Bild: Wo brennt's, Herr Merz?
Der Widerspruch kam schnell. Er war klar und massiv. Und öffentlich. Kaum
hatte sich herumgesprochen, dass CDU-Chef Friedrich Merz im
ZDF-Sommerinterview eine Zusammenarbeit mit der AfD auf der kommunalen
Ebene nicht mehr ausgeschlossen hatte, poppten sie auf: Stellungnahmen von
CDU-Politiker*innen, die sich von der Äußerung ihres Parteichef
distanzierten. Mitglieder im Bundesvorstand posteten ihren Widerspruch in
den sozialen Netzwerken ebenso wie einige Ministerpräsidenten, Landeschefs
waren dabei und Kommunalpolitiker*innen.
Die CDU war in Aufruhr – und ein Teil der Partei stellte sich öffentlich
gegen ihren Chef. Das kommt nicht alle Tage vor. Und zeigt, wie nervös die
CDU die Auseinandersetzung mit der AfD macht.
Merz hatte im Interview noch einmal wiederholt, dass die CDU mit der AfD
nicht zusammenarbeiten werde. Das entspricht einem Parteitagsbeschluss der
CDU. Dann beschränkte er dies aber auf „gesetzgebende Körperschaften“ –
also auf die Bundes- und Landesebene sowie das europäische Parlament. Damit
waren die Kommunen raus. Wenn in Thüringen ein Landrat oder in
Sachsen-Anhalt ein Bürgermeister von der AfD gewählt worden sei, dann seien
das demokratische Wahlen, das habe man zu akzeptieren, sagte Merz. Und
weiter: „Und natürlich muss in den Kommunalparlamenten dann auch nach Wegen
gesucht werden, wie man gemeinsam die Stadt, das Land, den Landkreis
gestaltet.“
## Komplizierter, sich von der AfD abzugrenzen
Möglicherweise hat der CDU-Chef damit versucht, ein Problem aus dem Weg zu
räumen, das auf die CDU zurollt. Angesichts der hohen Zustimmungsraten
besonders in den ostdeutschen Bundesländern wird es immer komplizierter,
sich vor Ort klar von der AfD abzugrenzen. Und immer wieder werden Fälle
der Zusammenarbeit bekannt. Im Interview herausgekommen aber ist eine Art
Freibrief für die Zusammenarbeit in den Kommunen.
Dabei hat die CDU klare Regeln für den Umgang mit der AfD. Der
Bundesparteitag fasste bereits 2018 einen Unvereinbarkeitsbeschluss.
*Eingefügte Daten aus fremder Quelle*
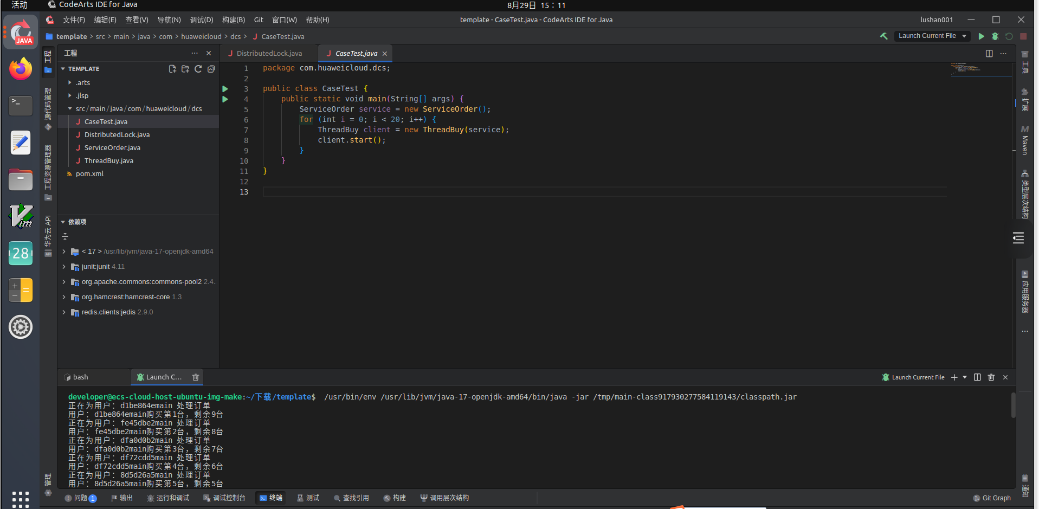Switch to the DistributedLock.java tab
Image resolution: width=1039 pixels, height=509 pixels.
[268, 53]
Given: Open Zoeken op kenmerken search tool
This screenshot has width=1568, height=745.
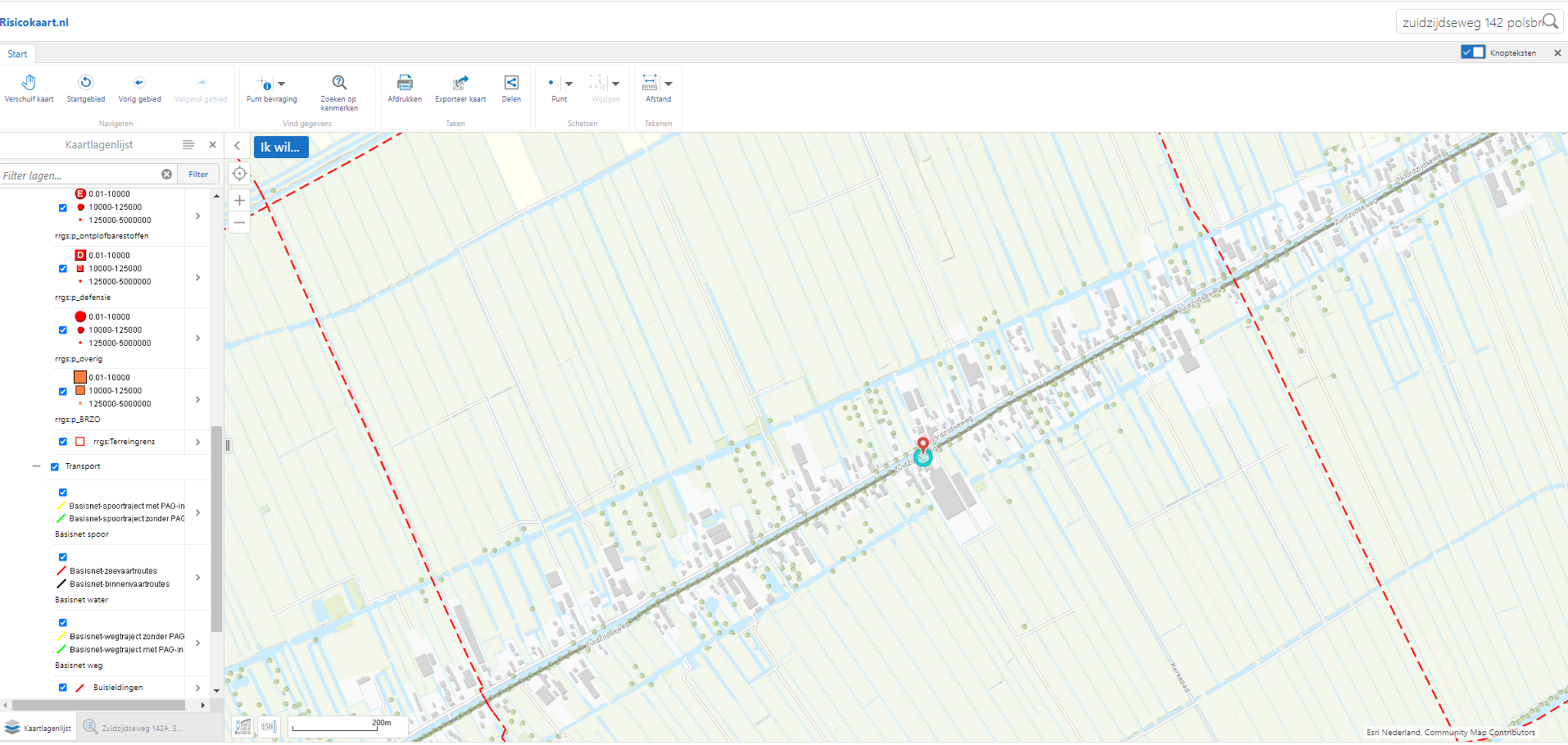Looking at the screenshot, I should pos(339,83).
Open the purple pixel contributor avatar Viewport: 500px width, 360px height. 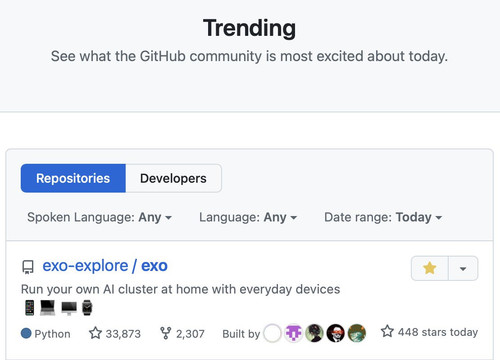pos(294,333)
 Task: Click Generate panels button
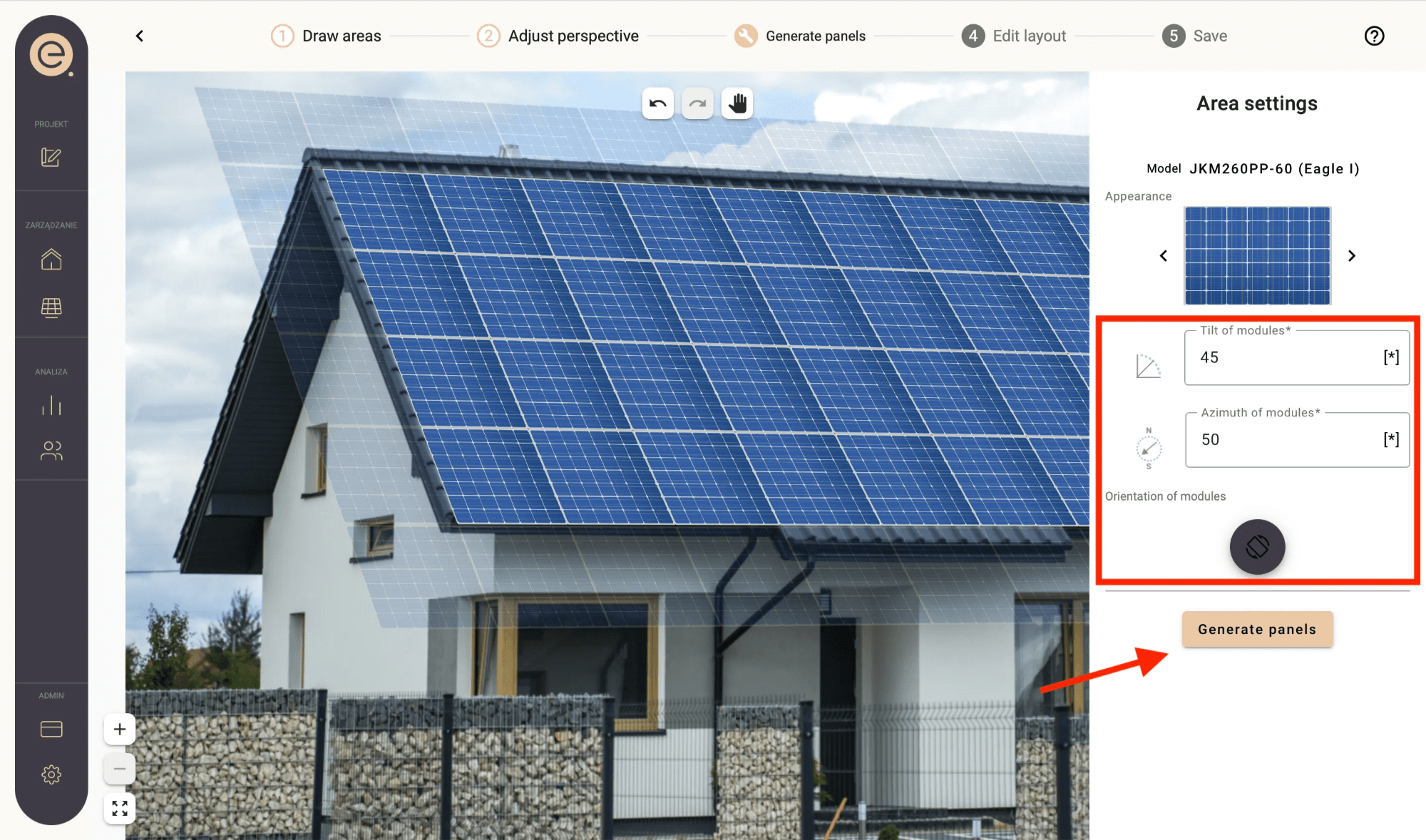pyautogui.click(x=1257, y=629)
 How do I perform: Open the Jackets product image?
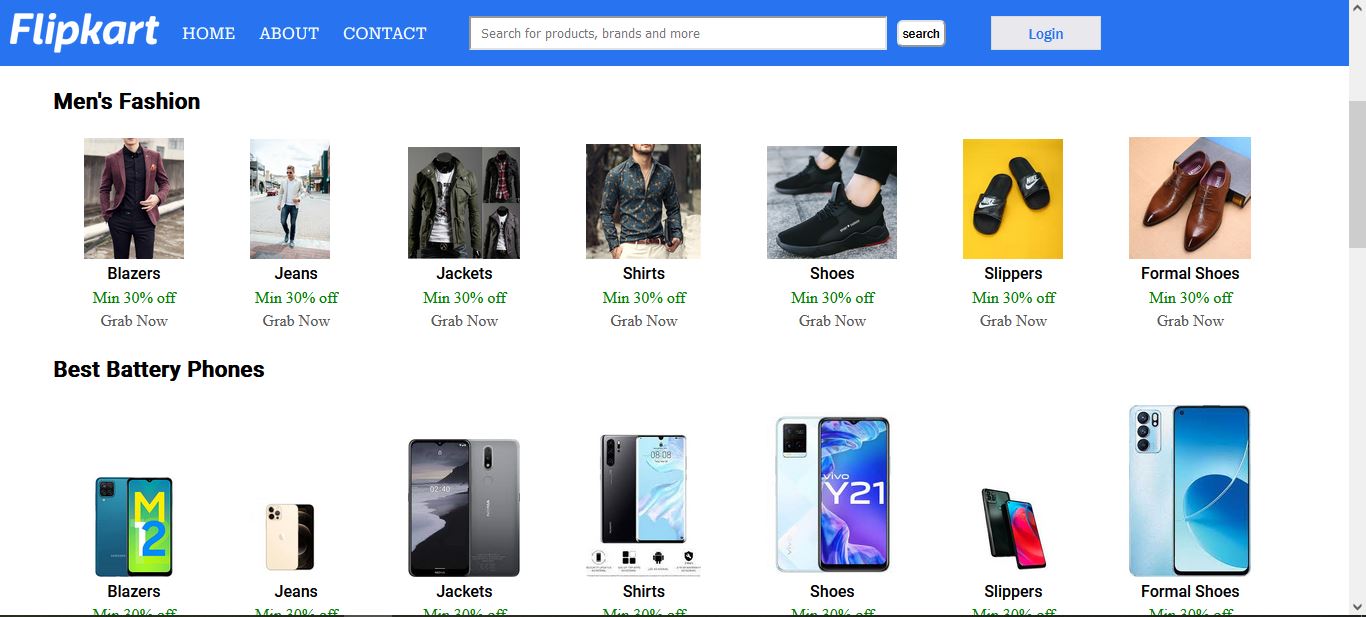[x=463, y=200]
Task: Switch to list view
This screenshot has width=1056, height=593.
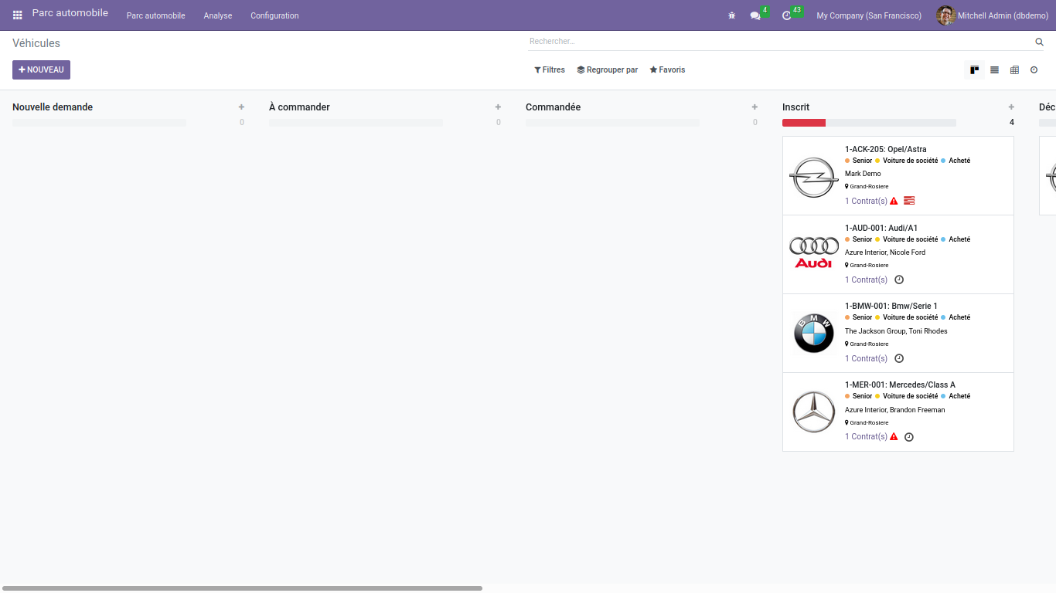Action: 994,70
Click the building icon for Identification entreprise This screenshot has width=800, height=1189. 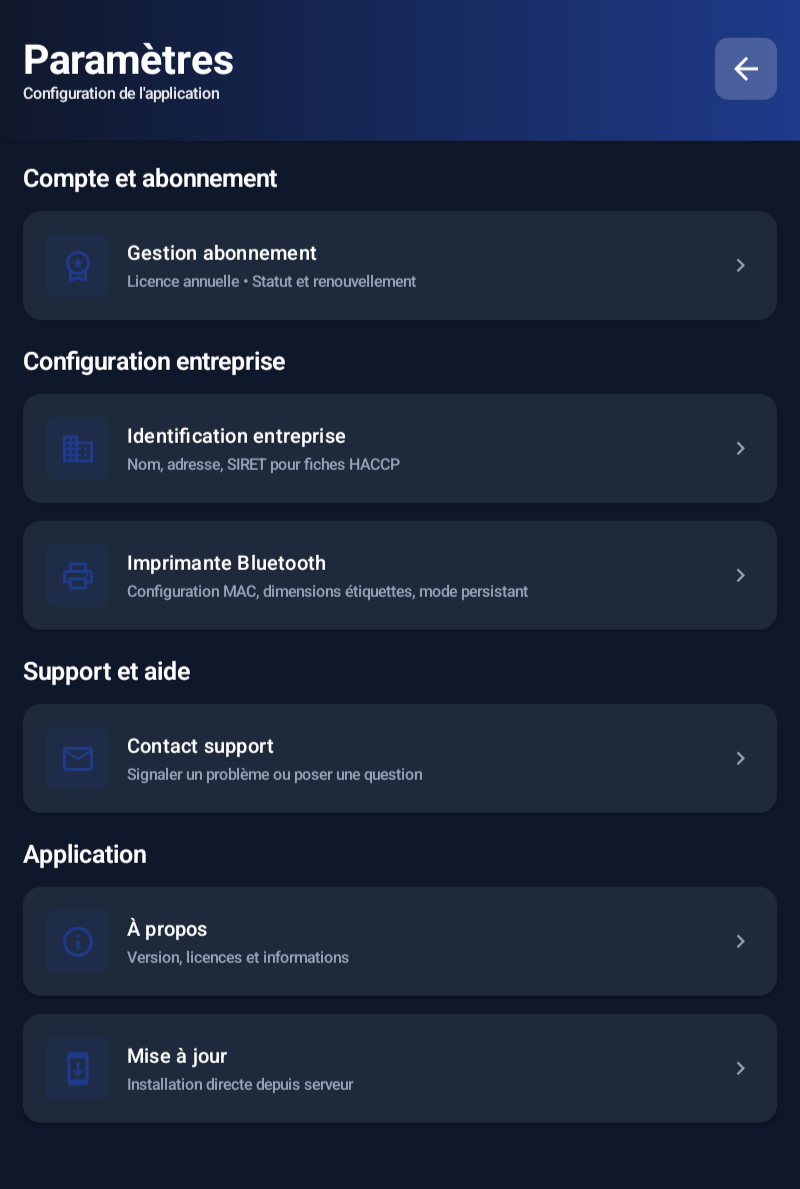click(78, 448)
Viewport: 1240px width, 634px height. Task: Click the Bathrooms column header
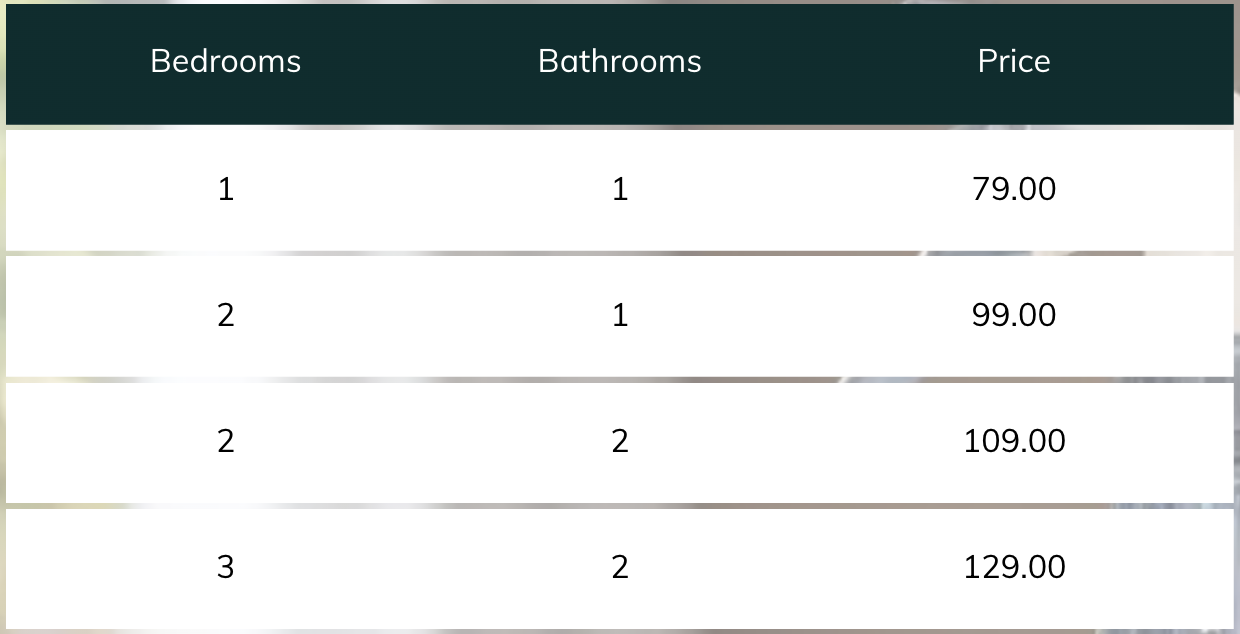coord(619,61)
Die
CDU lehne „Koalitionen und ähnliche Formen der Zusammenarbeit“ mit der AfD
ab, hieß es damals.
Im Juni 2019, nachdem ein Rechtsextremist den Kasseler
Regierungspräsidenten und [1][CDU-Politiker Walter Lübcke ermordet hatte],
bekräftigte der Bundesvorstand der Partei: „Jeder, der in der CDU für eine
Annäherung oder gar Zusammenarbeit mit der AfD plädiert, muss wissen, dass
er sich einer Partei annähert, die rechtsextremes Gedankengut,
Antisemitismus und Rassismus in ihren Reihen bewusst duldet.“ Die Partei
lehne jegliche Koalitionen oder ähnliche Formen der Zusammenarbeit ab. „Die
CDU wird alle zur Verfügung stehenden Möglichkeiten nutzen, diesen
Beschluss durchzusetzen.“
## Andere CDUler wollen nicht mit AfD kooperieren
Nach der [2][Wahl des FDP-Politikers Thomas Kemmerich] im Februar 2020 zum
Kurzzeit-Ministerpräsidenten Thüringens legte das CDU-Präsidium noch einmal
nach: Es dürfe „weder in direkter, noch in indirekter Form“ eine
Zusammenarbeit mit der AfD geben, hieß es damals.
Von „gesetzgebenden Körperschaften“ ist nirgendwo die Rede. Missachtet Merz
also die Beschlüsse der Partei? Und was bringen diese, wenn der Vorsitzende
sich darüber hinwegsetzt? Dieser Frage dürften sich manche in der CDU
gestellt haben.
„Keine Zusammenarbeit mit der AfD heißt: keine Zusammenarbeit mit der AfD.
Auf keiner Ebene. Ganz einfach. Jetzt nicht und auch in Zukunft nicht“,
schrieb etwa die Bundestagsabgeordnete Serap Güler, die auch Mitglied im
CDU-Bundesvorstand ist, auf Twitter. Und weiter: „Das ist die Beschlusslage
der CDU Deutschlands.“ Der CDU-Außenpolitiker Norbert Röttgen betonte,
seine Partei habe ein Kooperationsverbot mit der AfD beschlossen.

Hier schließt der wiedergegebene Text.